Case Report
Copyright ©The Author(s) 2023. Published by Baishideng Publishing Group Inc. All rights reserved.
World J Clin Cases. Jan 6, 2023; 11(1): 150-156
Published online Jan 6, 2023. doi: 10.12998/wjcc.v11.i1.150
Adult focal β-cell nesidioblastosis: A case report
Kui Tu, Li-Jin Zhao, Jin Gu
Kui Tu, Li-Jin Zhao, Jin Gu, Department of General Surgery, Affiliated Hospital of Zunyi Medical University, Zunyi 563000, Guizhou Province, China
Author contributions: Tu K wrote the article, Zhao LJ revised the article, and Gu J reviewed the medical records and managed follow-up visits; all authors have read and approved the final version to be submitted.
Informed consent statement: Informed written consent was obtained from the patient for publication of this report and any accompanying image.
Conflict-of-interest statement: The authors declare that they have no conflict of interest.
CARE Checklist (2016) statement: The authors have read the CARE Checklist (2016), and the manuscript was prepared and revised according to the CARE Checklist (2016).
Open-Access: This article is an open-access article that was selected by an in-house editor and fully peer-reviewed by external reviewers. It is distributed in accordance with the Creative Commons Attribution NonCommercial (CC BY-NC 4.0) license, which permits others to distribute, remix, adapt, build upon this work non-commercially, and license their derivative works on different terms, provided the original work is properly cited and the use is non-commercial. See: https://creativecommons.org/Licenses/by-nc/4.0/
Corresponding author: Jin Gu, Doctor, Associate Chief Physician, Department of General Surgery, Affiliated Hospital of Zunyi Medical University, No. 149 Dalian Road, Zunyi City, Zunyi 563000, Guizhou Province, China. 64838050@qq.com
Received: September 1, 2022
Peer-review started: September 1, 2022
First decision: October 24, 2022
Revised: October 27, 2022
Accepted: December 21, 2022
Article in press: December 21, 2022
Published online: January 6, 2023
Processing time: 125 Days and 21 Hours
Abstract
BACKGROUND

Nesidioblastosis usually refers to a series of clinical manifestations caused by the proliferation of β-cells in pancreatic islets, and these clinical manifestations are hyperinsulinemia and persistent hypoglycemia. According to the size of the lesion, nesidioblastosis is divided into focal nesidioblastosis, diffuse nesidioblastosis and atypical nesidioblastosis, and its pathogenesis is still unclear. Nesidioblastosis is mainly seen in infants and rarely reported in adults, especially focal nesidioblastosis, which is difficult to distinguish from insulinoma.

CASE SUMMARY

We report a case of adult focal β-cell nesidioblastosis in which the preoperative diagnosis was insulinoma. The patient was a 48-year-old male who suffered from repeated morning and fasting palpitations, sweating, and severe disturbance of consciousness for 5 years. His blood glucose was found to be as low as 1.79 mmol/L during an attack. However, abdominal computed tomography showed no abnormalities. Magnetic resonance imaging and endoscopic ultrasonography demonstrated a nodular mass in the head of the pancreas, combined with hyperinsulinemia and high serum C-peptide. The patient was diagnosed with insulinoma and underwent Beger surgery; however, the postoperative pathological results showed nesidioblastosis.

CONCLUSION

Although surgical resection is the preferred option for nesidioblastosis, some cases can be treated non-surgically. In order to increase clinicians' understanding of nesidioblastosis, it is necessary to review the pathogenesis, diagnosis and treatment of this disease.

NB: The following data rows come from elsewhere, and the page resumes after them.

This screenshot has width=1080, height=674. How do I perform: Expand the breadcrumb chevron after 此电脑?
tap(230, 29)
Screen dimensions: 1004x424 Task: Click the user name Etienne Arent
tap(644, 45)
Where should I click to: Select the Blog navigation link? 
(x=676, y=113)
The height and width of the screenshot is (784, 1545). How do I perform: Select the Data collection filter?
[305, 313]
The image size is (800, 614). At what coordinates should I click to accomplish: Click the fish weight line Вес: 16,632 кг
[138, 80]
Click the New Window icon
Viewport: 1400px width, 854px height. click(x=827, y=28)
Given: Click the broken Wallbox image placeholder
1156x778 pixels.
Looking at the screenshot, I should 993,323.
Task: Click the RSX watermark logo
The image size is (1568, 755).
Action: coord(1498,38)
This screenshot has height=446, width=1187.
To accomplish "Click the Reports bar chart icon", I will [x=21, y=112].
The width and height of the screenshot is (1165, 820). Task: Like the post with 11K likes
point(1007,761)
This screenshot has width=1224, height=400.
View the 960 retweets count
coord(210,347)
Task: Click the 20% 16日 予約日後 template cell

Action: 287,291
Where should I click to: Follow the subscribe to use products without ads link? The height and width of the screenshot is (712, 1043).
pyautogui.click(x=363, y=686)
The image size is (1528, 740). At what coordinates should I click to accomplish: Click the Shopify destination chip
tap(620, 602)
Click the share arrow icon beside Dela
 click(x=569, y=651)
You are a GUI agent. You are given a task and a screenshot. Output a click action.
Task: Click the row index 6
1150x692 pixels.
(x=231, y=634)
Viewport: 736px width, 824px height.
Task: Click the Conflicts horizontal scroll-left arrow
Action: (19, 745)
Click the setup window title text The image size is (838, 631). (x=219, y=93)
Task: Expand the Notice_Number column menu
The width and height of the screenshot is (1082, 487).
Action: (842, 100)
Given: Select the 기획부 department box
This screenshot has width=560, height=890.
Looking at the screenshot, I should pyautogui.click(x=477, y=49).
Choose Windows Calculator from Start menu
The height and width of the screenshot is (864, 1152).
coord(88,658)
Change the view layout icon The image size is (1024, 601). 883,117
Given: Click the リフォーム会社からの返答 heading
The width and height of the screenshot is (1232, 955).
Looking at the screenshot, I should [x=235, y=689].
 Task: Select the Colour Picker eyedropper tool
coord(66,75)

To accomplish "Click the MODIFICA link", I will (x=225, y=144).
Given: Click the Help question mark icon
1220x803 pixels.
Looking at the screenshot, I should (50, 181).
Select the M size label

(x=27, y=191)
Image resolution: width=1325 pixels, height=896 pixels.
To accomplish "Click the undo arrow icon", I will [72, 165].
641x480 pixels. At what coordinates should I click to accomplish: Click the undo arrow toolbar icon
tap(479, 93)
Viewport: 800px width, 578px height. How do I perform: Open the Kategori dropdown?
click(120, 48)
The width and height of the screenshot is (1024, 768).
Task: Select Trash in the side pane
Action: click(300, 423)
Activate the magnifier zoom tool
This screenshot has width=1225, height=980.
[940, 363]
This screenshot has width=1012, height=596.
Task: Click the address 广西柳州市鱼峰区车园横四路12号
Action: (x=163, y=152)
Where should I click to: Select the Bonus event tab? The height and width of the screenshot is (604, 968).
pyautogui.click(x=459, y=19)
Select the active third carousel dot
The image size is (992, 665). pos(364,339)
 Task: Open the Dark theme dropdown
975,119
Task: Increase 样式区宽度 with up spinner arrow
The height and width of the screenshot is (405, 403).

Keywords: Focal nesidioblastosis; Hyperinsulinemia; Persistent hypoglycemia; Case report

Core Tip: Focal nesidioblastosis is a neuroendocrine disease which is rarely reported in adults and easily confused with insulinoma, and its pathogenesis is still unclear. We report a rare case of adult focal β-cell nesidioblastosis, which was diagnosed as insulinoma before surgery. Increased glucose level after resection of the lesion may assist in the diagnosis of focal β-cell nesidioblastosis, due to intra-pancreatic regulation in focal nesidioblastosis. We also review the related literature. This case report may enhance clinicians' understanding of this disease.